Bovespa fecha maio com queda de 15,6%
Bovespa fecha maio com queda de 15,6%
Com o recuo de 3% ontem, Bolsa de Valores de São Paulo tem pior resultado em um mês desde o auge da crise asiática
Agência Folha
A Bovespa (Bolsa de Valores de São Paulo) teve queda de 3% ontem, encerrando o mês com recuo de 15,6%. No ano, acumula queda de 3,43%. Desde o auge da crise asiática, no segundo semestre do ano passado, que a bolsa paulista não encerrava um mês com queda tão acentuada. Em agosto de 97, a Bovespa teve queda de 17,6%. Em outubro o índice chegou a cair 23,83%, se recuperando depois. Neste ano, o Ibovespa havia caído em janeiro (-4,67%) e abril (-2,25%). A maior alta foi em março: 13,02%.
Analistas afirmam que, embora a situação seja diferente agora, os investidores estão mais temerosos diante da possibilidade de um novo crash global. Por isso, o desespero falou mais alto durante todo o mês. A queda de ontem teve influência direta da bolsa de Nova York, que também operou em baixa durante quase todo o dia e acabou fechando com queda de 70,25 pontos (0,78%).
Uma notícia vinda da Rússia desestabilizou os mercados de todo o mundo ontem. Especula-se que um banco privado russo não conseguirá quitar dívidas que vencem na próxima segunda-feira. A única saída seria uma intervenção do governo local.
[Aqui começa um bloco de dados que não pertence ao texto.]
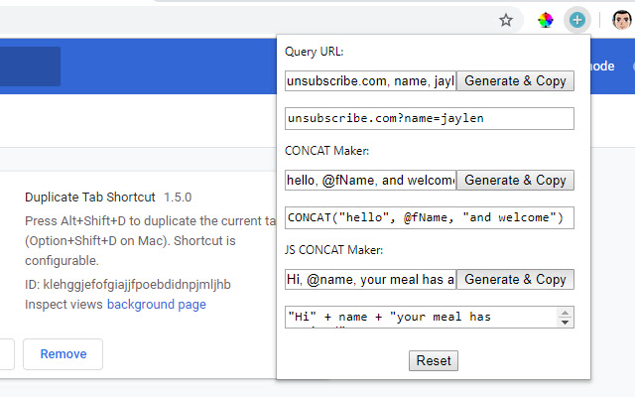Open the colorful pinwheel extension icon
The width and height of the screenshot is (635, 397).
[x=545, y=19]
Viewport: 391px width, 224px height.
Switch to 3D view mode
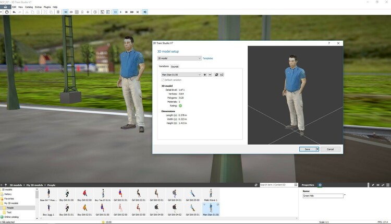65,11
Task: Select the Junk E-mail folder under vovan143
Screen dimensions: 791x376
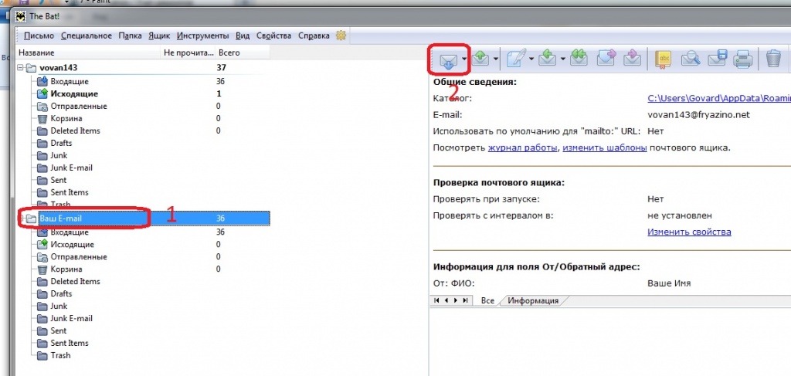Action: point(71,168)
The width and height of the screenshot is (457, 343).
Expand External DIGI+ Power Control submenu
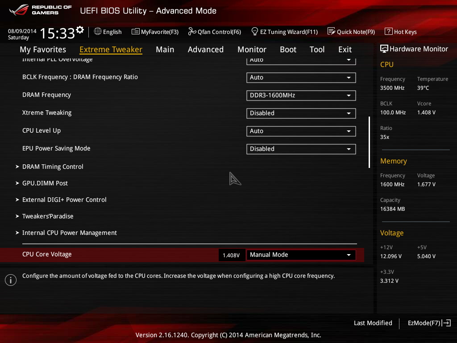click(64, 200)
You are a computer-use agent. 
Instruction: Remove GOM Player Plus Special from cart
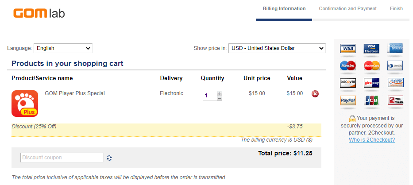tap(315, 93)
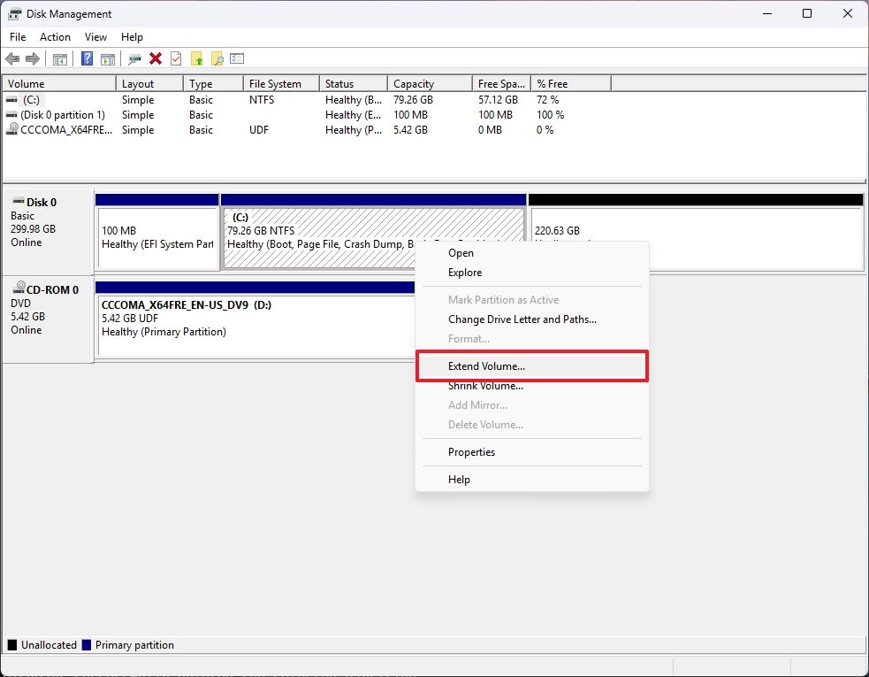Sort by the File System column header
The image size is (869, 677).
[275, 84]
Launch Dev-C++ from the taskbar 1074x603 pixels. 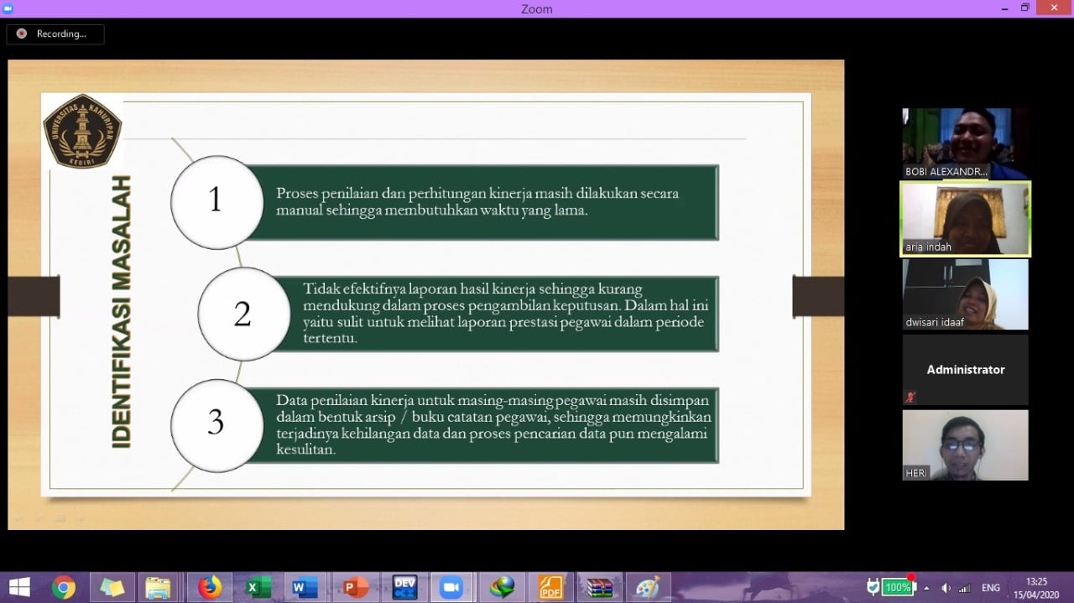403,587
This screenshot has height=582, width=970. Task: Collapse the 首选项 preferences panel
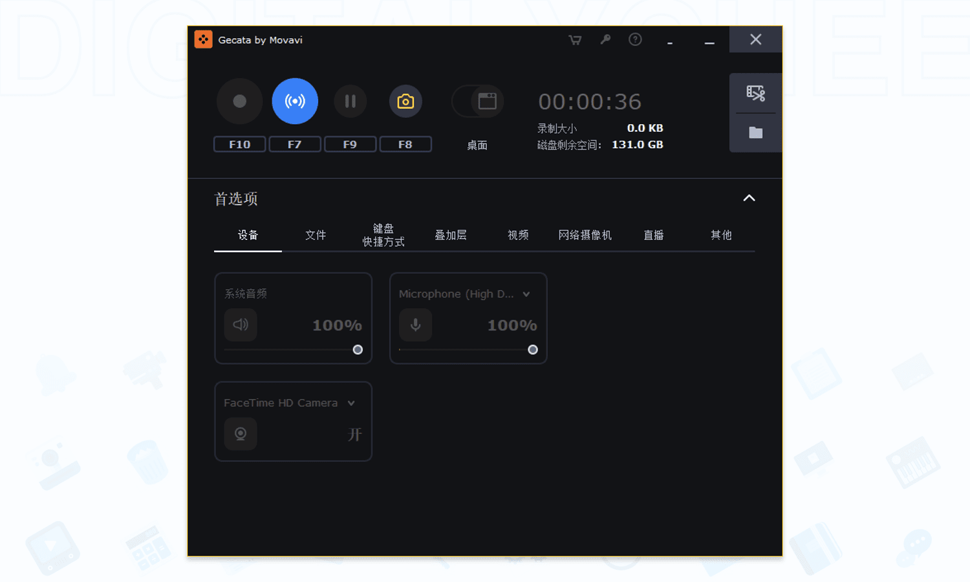pyautogui.click(x=749, y=199)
As ações preferenciais da Telebrás tiveram queda acentuada ontem, de 4,23%, acima da média da Bovespa. Segundo um analista, o mercado começa a se preocupar com o baixo número de grupos inscritos nos data rooms das empresas do sistema, que são 11 hoje.
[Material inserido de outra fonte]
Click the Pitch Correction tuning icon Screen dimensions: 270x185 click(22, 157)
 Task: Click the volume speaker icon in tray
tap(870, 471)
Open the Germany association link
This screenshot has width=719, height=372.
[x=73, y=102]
O desempenho do Brasil foi pior no mercado interno que no externo nesta sexta-feira. Os ADRs (American Depositary Receipts) da Telebrás tiveram queda de 3,17% em Nova York, abaixo da desvalorização de 4,23% da Telebrás PN, na Bovespa.
Os C-Bonds (títulos da dívida externa brasileira renegociada) terminaram o dia com queda menor que a média (-0,64%), mas o comportamento é preocupante, em virtude dos rumores relacionados à Rússia. Se for confirmada a inadimplência bancária naquele país, a expectativa é de queda bastante significativa nos títulos brasileiros.
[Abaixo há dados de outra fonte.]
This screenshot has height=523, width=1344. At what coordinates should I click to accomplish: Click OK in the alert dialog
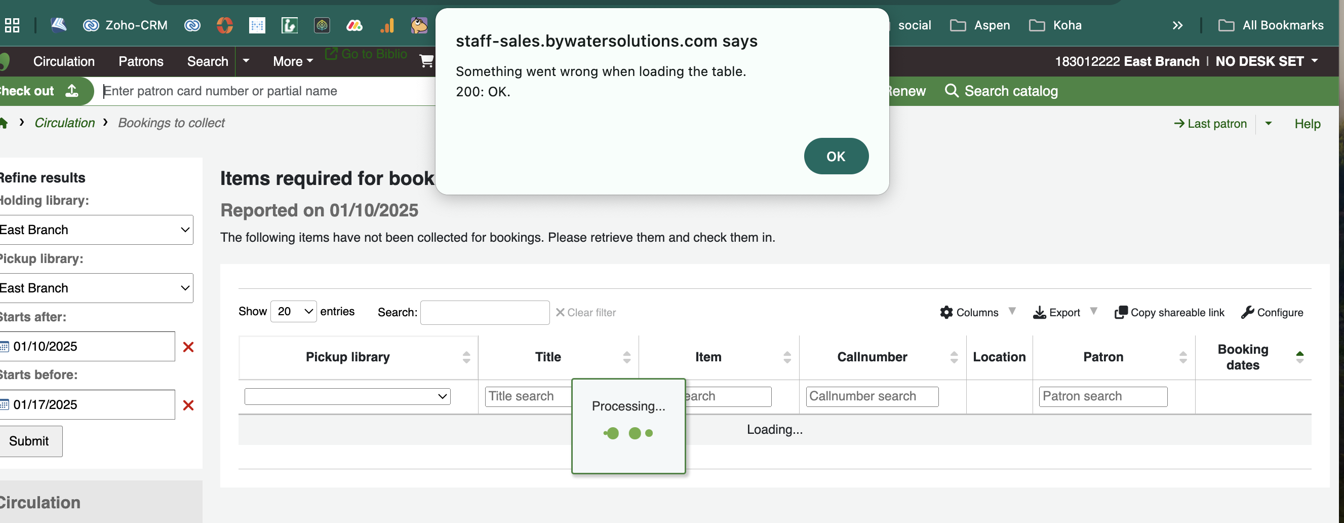tap(835, 156)
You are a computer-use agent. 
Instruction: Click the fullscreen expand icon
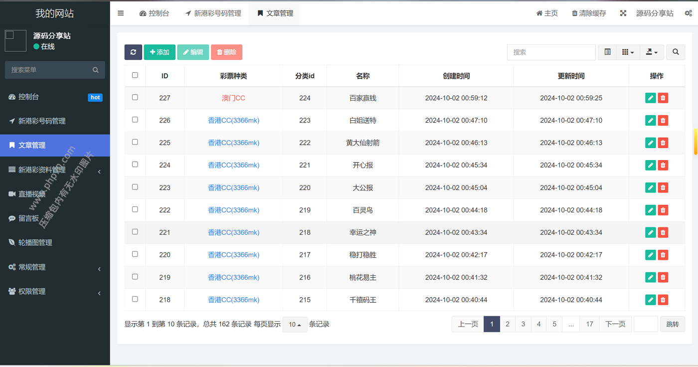623,13

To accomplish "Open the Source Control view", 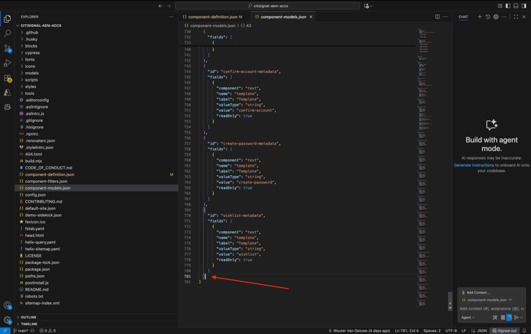I will [8, 48].
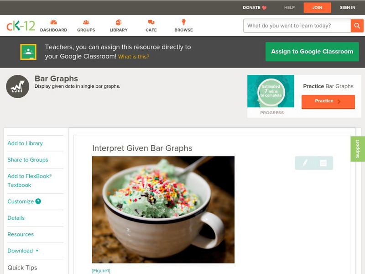Click Assign to Google Classroom button
The image size is (365, 274).
pyautogui.click(x=312, y=52)
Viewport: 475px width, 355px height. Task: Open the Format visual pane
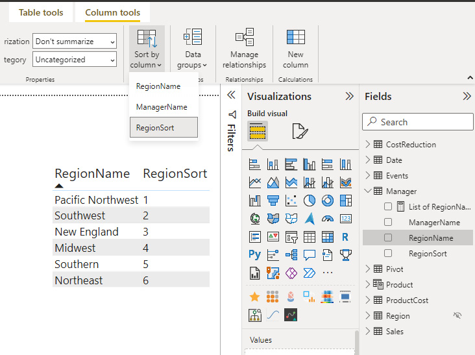point(300,132)
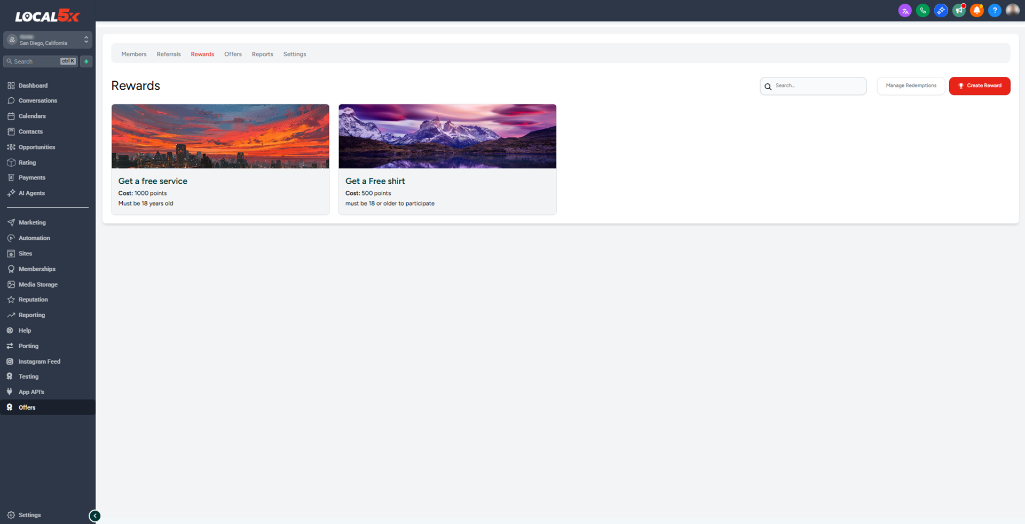The image size is (1025, 524).
Task: Switch to the Members tab
Action: point(133,54)
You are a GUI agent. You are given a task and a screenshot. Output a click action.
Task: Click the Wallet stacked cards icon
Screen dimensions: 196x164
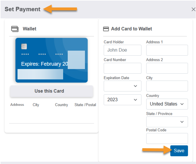[x=15, y=29]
O volume financeiro na Bovespa foi baixo ontem, de R$ 527,659 milhões. Esse volume, segundo operadores, confirma a continuidade da falta de liquidez no mercado e torna mais clara a intervenção do governo na quarta e na quinta-feira.
As maiores quedas de ontem no Ibovespa foram de EPTE PN (19,4%), Telerj Celular PNB (9,6%) e Telerj PN (8,5%). As maiores altas ficaram com Ipiranga Petróleo PN (3,9%), Ceval PN (2,3%) e Cemig ON (1,7%).